_To be done:_
Can you rescale everything from "You are a GUI" down to "coord(86,272)" in the records below and give those lines again, requests included? Multiply every click coordinate in the answers by 0.8, round to whole numbers with halves going up, and leave the pictures out.

— start —

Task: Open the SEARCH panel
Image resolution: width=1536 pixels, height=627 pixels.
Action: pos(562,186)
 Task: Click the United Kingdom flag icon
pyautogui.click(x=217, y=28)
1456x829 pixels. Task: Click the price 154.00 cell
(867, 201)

— end —
— start —

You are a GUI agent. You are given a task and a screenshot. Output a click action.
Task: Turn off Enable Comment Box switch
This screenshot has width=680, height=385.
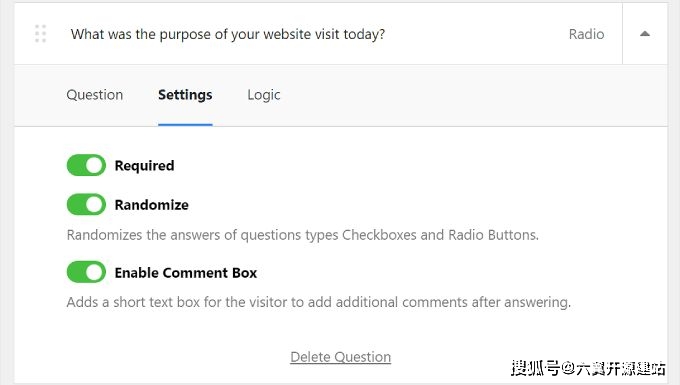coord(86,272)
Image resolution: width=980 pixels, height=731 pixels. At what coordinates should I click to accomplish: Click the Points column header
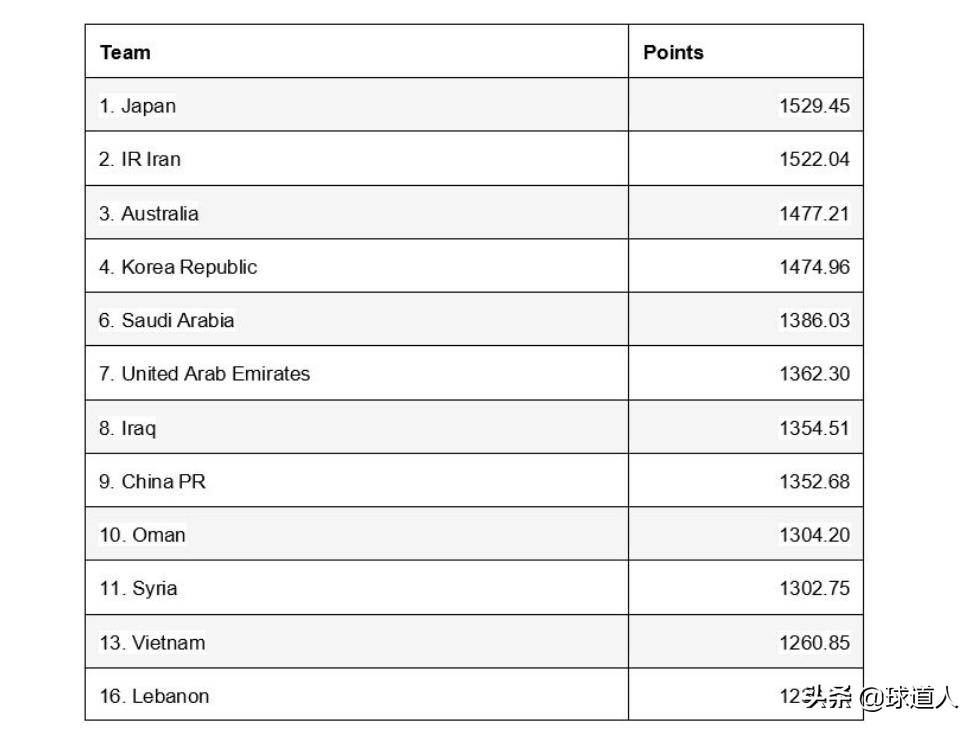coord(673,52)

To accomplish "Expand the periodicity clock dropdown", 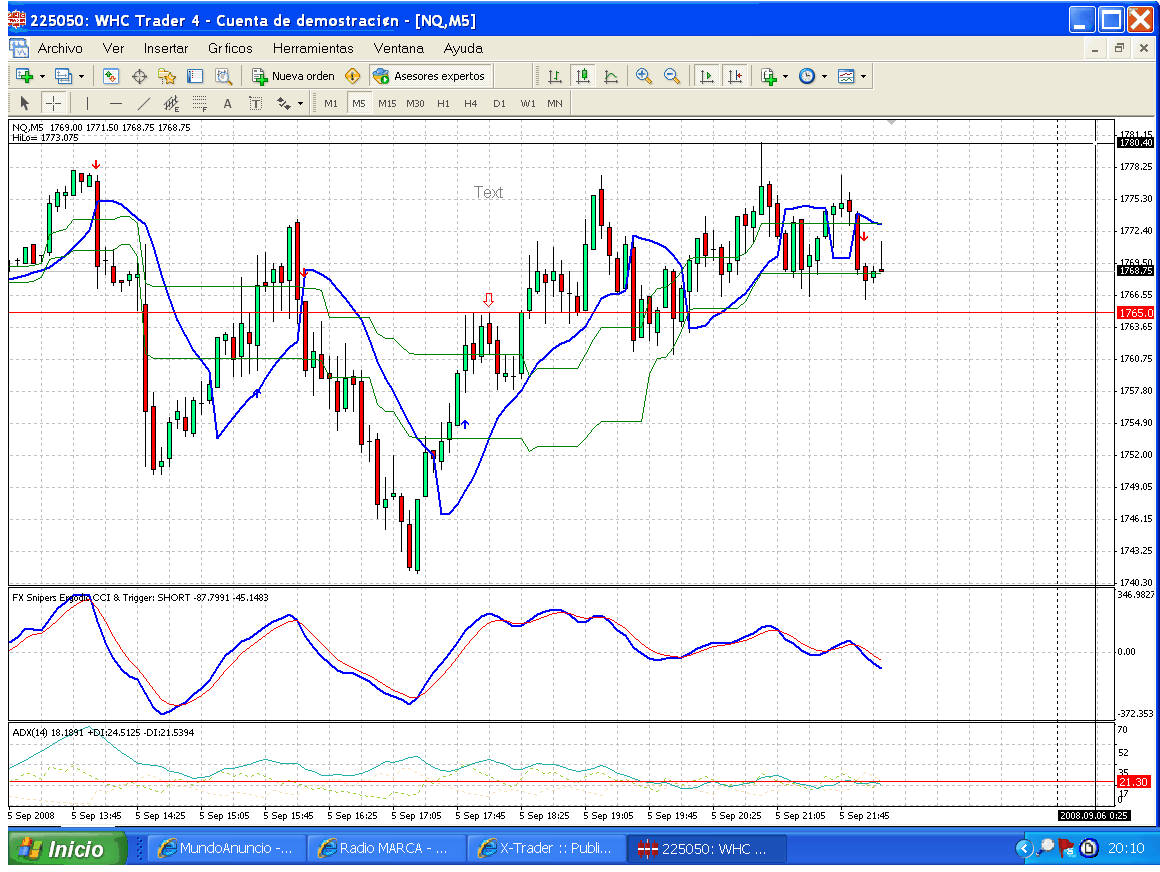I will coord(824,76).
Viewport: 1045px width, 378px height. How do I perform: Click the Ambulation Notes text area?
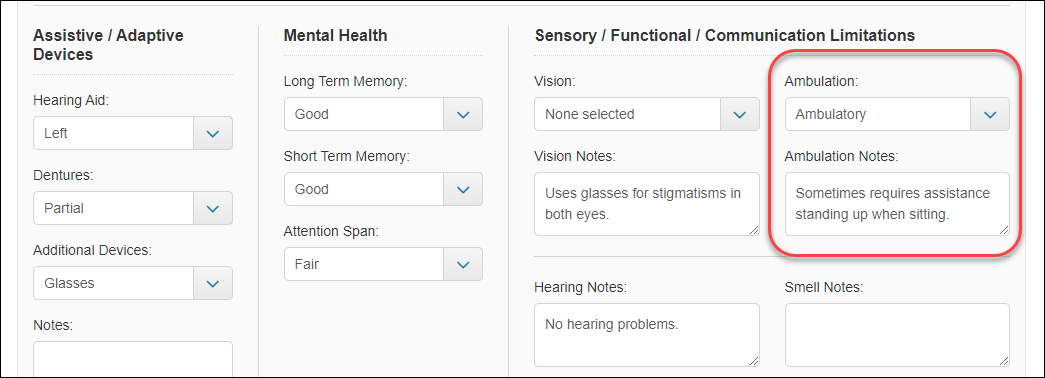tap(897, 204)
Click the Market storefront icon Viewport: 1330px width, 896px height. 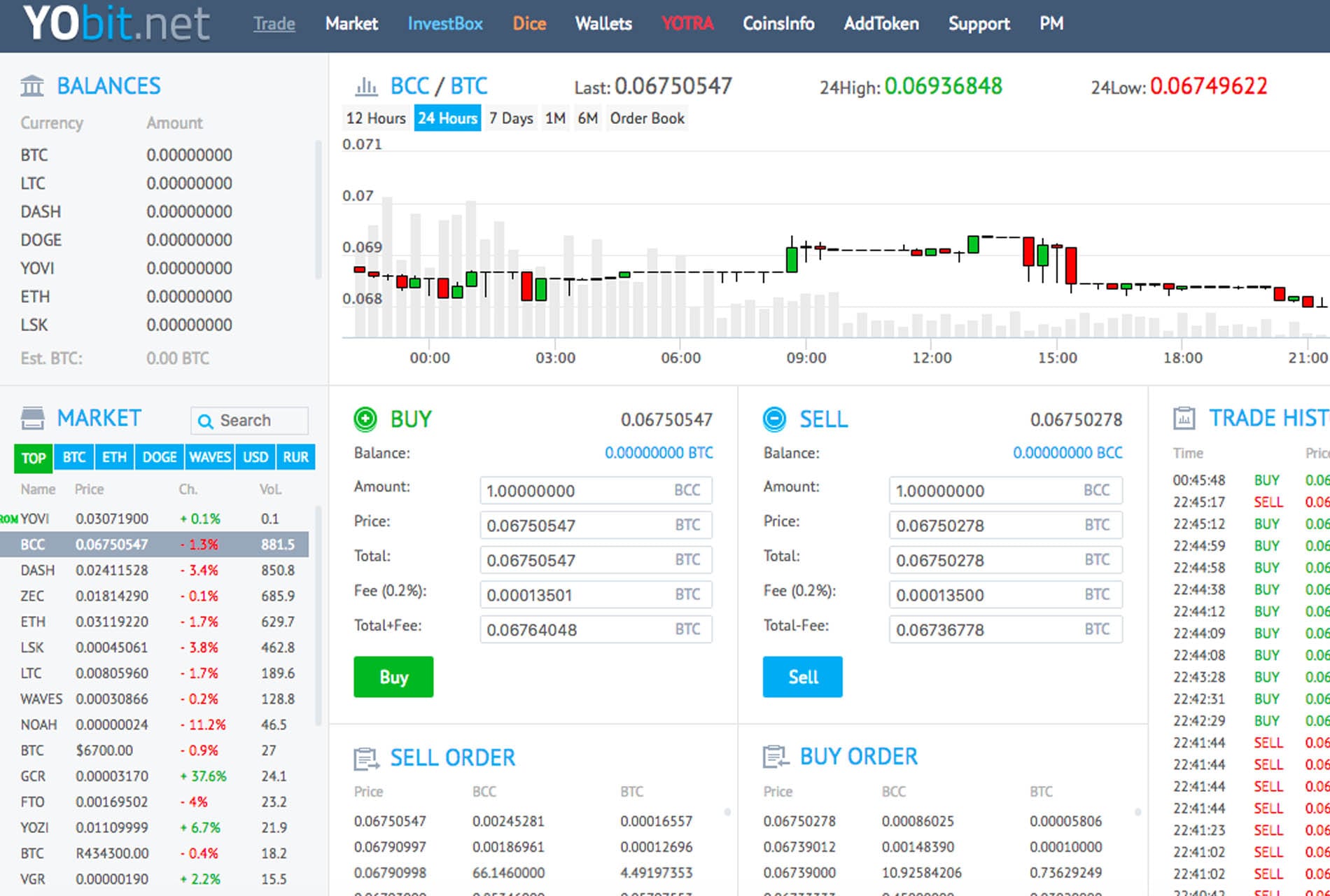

— end —

_Output for this task:_
You are a GUI agent. You are given a task and a screenshot. Output a click action.
Task: Turn off Enable Comment Box switch
This screenshot has width=680, height=385.
coord(69,218)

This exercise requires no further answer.